> _EXERCISE DIRECTIONS_
Your response should be every line from the entries that includes the string "orange".

Collected data entries
--*--

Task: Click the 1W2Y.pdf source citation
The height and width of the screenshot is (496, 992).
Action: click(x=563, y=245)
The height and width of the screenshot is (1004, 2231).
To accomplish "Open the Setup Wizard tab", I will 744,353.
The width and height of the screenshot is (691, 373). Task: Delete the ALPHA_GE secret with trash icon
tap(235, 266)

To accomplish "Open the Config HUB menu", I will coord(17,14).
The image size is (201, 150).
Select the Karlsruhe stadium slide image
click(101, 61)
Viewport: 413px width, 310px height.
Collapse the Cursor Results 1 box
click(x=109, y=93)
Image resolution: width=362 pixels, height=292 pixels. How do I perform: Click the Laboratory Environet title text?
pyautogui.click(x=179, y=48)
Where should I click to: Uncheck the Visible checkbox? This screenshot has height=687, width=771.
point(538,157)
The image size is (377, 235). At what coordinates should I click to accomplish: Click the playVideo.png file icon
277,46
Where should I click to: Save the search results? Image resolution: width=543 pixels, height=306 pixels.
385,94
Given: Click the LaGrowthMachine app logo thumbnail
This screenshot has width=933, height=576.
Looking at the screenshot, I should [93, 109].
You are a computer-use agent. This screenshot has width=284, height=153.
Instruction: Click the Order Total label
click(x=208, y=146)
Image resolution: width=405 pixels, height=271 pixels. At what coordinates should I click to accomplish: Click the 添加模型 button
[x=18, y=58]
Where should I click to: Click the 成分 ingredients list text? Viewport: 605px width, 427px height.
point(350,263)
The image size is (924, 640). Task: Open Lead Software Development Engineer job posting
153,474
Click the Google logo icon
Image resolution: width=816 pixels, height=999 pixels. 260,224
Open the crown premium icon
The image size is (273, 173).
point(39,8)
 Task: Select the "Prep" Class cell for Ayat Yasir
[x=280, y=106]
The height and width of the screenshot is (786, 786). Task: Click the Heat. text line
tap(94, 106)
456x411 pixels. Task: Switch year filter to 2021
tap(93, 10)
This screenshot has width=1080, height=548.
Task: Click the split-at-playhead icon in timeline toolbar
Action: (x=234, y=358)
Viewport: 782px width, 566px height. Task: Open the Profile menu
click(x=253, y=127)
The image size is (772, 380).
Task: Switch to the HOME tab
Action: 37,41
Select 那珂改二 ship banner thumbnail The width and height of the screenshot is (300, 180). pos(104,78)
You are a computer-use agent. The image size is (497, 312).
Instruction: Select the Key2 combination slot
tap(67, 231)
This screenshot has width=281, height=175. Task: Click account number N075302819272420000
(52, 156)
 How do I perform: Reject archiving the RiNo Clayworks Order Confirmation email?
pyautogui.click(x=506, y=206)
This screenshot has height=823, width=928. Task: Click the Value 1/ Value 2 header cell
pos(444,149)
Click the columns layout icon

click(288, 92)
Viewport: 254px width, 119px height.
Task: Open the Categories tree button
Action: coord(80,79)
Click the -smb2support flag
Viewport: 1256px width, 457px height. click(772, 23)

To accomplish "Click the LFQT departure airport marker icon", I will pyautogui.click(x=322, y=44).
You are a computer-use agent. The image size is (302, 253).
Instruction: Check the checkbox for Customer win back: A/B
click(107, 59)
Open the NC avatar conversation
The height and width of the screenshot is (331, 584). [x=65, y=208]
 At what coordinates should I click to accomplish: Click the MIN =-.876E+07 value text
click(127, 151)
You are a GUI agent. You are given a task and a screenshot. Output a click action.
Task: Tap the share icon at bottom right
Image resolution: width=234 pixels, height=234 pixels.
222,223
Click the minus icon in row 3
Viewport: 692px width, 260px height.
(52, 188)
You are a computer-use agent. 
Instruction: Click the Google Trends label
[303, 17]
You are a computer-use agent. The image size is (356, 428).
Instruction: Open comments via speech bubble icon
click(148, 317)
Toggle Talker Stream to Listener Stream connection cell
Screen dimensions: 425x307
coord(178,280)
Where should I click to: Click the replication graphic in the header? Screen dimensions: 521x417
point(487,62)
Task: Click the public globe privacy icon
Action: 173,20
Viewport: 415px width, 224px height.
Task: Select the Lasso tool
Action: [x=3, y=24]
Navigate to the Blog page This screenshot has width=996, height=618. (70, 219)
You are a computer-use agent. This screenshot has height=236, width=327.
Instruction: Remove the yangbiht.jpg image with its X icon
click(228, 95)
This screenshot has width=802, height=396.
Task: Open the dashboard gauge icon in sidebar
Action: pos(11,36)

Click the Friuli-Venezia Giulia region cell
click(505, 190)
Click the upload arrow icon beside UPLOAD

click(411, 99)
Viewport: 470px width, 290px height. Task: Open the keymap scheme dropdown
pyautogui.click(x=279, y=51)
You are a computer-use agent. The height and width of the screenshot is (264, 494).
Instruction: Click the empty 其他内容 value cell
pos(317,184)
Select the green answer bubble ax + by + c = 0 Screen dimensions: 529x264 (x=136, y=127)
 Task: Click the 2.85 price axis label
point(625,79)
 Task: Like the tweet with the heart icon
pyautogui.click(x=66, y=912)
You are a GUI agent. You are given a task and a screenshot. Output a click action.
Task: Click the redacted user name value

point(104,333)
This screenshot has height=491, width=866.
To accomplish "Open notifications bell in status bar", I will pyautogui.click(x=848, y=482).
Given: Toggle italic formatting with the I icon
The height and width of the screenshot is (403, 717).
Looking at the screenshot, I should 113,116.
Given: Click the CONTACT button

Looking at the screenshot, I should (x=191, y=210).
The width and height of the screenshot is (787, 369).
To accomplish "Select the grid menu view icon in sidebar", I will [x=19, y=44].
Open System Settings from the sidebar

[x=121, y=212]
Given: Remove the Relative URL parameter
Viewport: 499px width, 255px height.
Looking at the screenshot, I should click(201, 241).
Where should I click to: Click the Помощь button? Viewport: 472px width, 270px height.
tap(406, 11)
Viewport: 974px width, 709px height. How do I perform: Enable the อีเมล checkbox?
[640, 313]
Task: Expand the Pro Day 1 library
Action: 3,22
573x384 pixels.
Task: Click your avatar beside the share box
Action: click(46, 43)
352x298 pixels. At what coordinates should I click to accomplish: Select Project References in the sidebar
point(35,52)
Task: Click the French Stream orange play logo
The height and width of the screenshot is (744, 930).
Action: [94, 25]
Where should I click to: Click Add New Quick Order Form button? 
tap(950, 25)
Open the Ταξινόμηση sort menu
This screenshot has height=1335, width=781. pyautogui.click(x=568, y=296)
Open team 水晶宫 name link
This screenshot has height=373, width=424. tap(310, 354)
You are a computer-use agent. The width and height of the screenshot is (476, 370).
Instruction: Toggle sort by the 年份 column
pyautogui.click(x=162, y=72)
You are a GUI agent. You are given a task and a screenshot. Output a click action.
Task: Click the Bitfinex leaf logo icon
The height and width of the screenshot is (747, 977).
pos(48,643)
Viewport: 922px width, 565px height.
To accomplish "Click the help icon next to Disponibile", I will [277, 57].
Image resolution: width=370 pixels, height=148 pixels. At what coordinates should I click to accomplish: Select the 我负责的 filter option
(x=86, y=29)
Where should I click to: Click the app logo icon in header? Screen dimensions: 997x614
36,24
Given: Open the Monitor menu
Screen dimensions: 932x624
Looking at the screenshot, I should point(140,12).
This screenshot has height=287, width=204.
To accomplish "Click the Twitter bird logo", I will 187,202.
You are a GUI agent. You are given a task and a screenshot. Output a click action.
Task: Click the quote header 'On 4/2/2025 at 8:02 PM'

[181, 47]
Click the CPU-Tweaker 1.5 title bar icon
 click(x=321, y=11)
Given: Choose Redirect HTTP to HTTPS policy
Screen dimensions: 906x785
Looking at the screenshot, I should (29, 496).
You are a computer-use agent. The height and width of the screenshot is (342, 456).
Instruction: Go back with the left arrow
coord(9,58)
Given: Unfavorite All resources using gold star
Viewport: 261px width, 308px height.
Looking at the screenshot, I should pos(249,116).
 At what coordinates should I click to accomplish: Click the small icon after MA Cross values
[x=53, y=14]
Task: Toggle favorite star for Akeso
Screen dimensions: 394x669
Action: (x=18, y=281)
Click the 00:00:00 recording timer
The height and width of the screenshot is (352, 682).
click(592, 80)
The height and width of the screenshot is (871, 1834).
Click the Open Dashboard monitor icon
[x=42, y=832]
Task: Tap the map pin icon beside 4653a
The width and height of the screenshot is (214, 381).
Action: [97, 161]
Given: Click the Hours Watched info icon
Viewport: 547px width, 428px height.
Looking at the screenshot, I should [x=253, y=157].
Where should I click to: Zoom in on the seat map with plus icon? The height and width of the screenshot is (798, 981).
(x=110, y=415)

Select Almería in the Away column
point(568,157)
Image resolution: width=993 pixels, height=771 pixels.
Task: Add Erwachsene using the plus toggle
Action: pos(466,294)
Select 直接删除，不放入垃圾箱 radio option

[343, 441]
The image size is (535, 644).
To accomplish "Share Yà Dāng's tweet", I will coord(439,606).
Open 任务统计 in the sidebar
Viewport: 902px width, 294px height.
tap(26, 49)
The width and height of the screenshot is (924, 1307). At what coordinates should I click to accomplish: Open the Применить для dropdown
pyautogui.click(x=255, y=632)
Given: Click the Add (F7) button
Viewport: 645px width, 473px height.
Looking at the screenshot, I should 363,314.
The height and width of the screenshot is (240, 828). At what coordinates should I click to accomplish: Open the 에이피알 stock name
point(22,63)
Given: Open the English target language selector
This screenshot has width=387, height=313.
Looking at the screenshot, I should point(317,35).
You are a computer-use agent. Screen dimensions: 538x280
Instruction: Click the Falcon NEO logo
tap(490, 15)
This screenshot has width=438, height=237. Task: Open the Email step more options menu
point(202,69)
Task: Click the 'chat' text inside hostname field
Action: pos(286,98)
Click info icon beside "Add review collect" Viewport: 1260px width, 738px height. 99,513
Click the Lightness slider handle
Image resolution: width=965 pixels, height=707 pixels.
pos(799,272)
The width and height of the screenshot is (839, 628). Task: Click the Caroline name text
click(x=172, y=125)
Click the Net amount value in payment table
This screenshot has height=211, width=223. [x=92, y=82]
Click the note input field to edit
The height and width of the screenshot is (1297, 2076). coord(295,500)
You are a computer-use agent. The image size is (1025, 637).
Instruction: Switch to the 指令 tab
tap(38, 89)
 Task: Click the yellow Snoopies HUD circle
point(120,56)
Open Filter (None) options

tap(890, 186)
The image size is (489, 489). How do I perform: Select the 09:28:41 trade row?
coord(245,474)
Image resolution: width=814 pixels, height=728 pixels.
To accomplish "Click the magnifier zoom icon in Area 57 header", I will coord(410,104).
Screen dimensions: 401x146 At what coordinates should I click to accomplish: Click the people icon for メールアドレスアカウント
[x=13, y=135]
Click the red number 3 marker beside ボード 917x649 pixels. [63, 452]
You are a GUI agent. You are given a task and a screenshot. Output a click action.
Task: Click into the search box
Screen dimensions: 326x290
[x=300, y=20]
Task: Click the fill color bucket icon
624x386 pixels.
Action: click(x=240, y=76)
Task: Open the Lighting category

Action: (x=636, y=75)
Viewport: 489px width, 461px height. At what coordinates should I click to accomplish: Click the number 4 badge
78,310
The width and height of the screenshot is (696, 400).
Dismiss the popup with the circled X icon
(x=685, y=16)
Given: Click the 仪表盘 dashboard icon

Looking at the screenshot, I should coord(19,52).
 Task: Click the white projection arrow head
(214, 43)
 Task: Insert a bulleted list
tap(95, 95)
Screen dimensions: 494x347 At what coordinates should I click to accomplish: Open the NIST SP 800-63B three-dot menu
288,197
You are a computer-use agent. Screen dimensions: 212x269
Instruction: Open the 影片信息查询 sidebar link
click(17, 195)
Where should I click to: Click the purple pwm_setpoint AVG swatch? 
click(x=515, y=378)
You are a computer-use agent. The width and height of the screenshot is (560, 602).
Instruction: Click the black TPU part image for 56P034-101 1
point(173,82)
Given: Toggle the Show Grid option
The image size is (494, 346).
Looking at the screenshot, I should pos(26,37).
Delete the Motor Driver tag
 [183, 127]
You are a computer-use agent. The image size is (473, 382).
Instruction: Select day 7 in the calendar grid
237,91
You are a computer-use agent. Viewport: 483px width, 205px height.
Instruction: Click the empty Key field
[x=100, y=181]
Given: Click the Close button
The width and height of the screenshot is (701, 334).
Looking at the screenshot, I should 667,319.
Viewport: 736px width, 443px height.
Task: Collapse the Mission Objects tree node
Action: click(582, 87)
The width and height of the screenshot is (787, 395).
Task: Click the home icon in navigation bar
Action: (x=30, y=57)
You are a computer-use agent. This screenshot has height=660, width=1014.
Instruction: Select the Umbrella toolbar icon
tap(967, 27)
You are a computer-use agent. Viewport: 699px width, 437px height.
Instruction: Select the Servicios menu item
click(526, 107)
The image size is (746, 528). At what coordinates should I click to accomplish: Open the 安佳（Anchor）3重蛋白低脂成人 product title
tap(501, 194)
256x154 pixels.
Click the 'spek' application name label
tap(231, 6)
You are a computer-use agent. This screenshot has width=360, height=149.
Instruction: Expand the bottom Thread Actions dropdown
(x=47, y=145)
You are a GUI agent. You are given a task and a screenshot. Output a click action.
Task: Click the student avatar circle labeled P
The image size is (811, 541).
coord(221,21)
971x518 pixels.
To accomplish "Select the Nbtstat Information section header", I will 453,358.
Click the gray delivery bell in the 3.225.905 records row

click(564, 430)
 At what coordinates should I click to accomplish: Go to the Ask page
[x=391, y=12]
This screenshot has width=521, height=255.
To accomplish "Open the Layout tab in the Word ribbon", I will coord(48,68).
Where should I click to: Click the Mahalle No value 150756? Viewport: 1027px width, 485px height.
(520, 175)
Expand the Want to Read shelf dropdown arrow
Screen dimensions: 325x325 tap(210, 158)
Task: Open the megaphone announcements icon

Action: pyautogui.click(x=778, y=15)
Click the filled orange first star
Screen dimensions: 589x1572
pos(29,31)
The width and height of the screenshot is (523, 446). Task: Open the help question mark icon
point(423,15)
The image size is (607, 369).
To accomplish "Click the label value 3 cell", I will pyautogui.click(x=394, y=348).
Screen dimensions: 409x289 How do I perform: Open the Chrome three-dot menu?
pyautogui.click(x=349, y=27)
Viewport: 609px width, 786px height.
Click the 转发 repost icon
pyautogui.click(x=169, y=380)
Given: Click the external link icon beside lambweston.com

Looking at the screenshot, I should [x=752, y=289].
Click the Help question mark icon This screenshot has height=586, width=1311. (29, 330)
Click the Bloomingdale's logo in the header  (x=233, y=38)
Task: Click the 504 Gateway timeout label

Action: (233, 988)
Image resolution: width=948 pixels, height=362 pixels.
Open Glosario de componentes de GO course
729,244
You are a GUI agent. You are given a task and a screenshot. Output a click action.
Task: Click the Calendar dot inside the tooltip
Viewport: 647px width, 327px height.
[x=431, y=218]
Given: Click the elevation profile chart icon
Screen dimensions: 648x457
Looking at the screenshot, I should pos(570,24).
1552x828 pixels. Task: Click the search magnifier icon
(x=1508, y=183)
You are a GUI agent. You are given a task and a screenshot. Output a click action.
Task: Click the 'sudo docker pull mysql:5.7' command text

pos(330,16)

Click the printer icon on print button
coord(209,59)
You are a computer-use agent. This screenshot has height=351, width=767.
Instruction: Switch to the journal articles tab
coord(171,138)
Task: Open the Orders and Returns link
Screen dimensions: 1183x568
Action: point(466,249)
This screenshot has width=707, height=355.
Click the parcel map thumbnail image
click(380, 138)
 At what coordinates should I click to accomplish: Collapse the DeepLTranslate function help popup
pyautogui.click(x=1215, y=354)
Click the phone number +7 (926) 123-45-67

--*--

> _WRITTEN ANSWER_
Task: Click the French Stream orange play logo
Click the filled orange first star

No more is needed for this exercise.